ヤマハ発動機がグリーンアルミの採用をスタート、今後も適用範囲を拡大:材料技術
ヤマハ発動機は、アルミニウム地金の海外の仕入れ先と、グリーンアルミニウム原材料の調達に関する契約に合意した。
ヤマハ発動機は2023年3月2日、アルミニウム地金の海外の仕入れ先と、グリーンアルミニウム原材料の調達に関する契約に合意したと発表した。
これにより2023年2月から二輪車用アルミ部品の原材料にグリーンアルミニウムの採用を開始した。まずは大型二輪車や競技用モデルの部品の一部で採用し、今後は供給量に応じて適用範囲を順次拡大していく。
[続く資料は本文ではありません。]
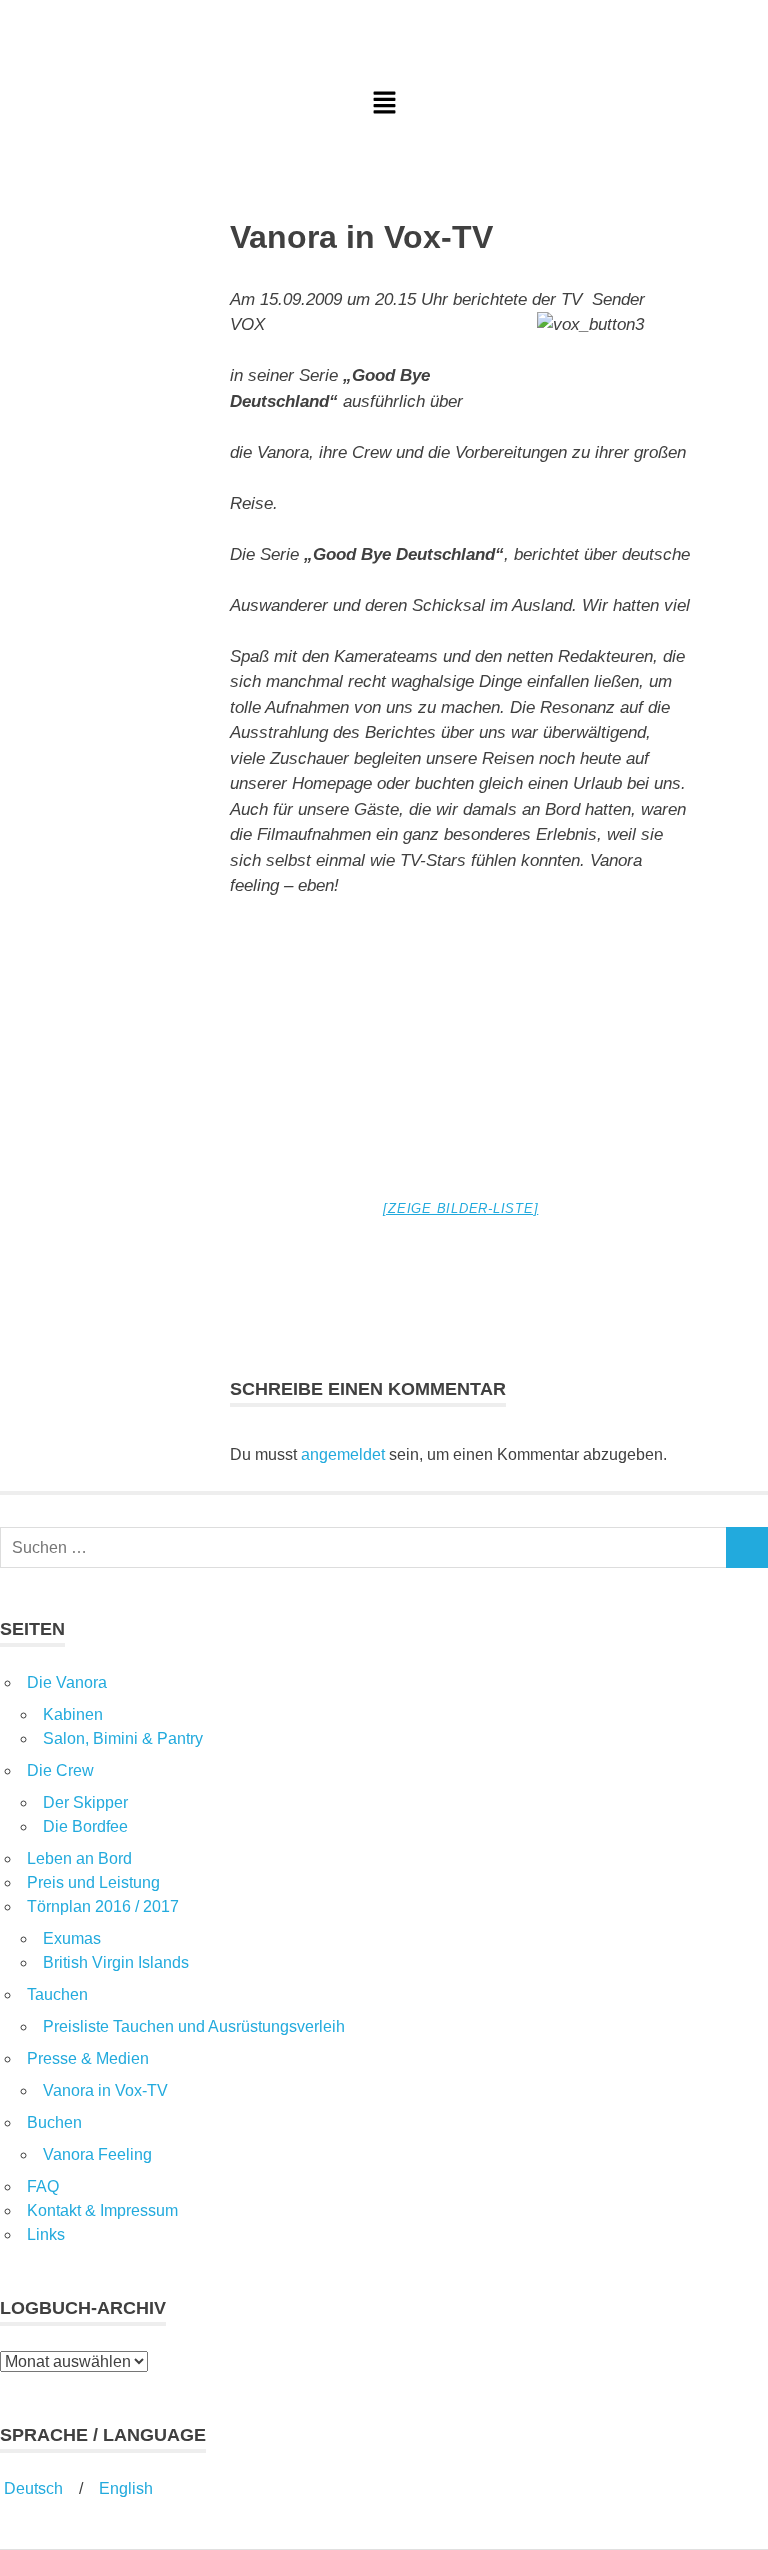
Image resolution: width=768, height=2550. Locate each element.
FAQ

二輪車でのグリーンアルミニウムの採用は「日本国内初」(ヤマハ発動機)だとしている。
グリーンアルミニウムはCO2排出量が少ない再生可能エネルギーを用いて製錬されている。二輪車は車両重量のうち12〜31%がアルミ部品なので、グリーンアルミニウムの採用は製造時のCO2排出削減につながる。アルミ比率は小型スクーターが低く、大型のスポーツモデルになるにつれて比率が増加する。スポーツモデルが最もアルミ比率が高い。
ヤマハ発動機では既にリサイクルアルミ材の活用を推進しており、国内外の主要工場におけるアルミ材使用量のうち8割がリサイクル材となっている。ただ、残り2割のバージンアルミがCO2排出量の8割を占める。グリーンアルミニウムは、リサイクル材ではなくバージンアルミが使われる、強度が求められる部位で採用し、CO2排出削減につなげる。
グリーンアルミはバージン材に比べて購入費が増加するが、事業努力によってコストを吸収し、車両価格に反映させずに採用する。今後、グリーンアルミに使用する電力が水力発電だけでなく太陽光発電にも広がることで供給が拡大し、調達量を増やせると見込む。
ヤマハ発動機は2050年までに事業活動を含むサプライチェーン全体でのカーボンニュートラル達成を目指している。同年に使用する材料を全てサステナブル材に切り替える目標も掲げる。植物由来の樹脂素材の採用やリサイクルポリプロピレンの開発などにも取り組み、グリーン材やリサイクル材の採用を拡大する。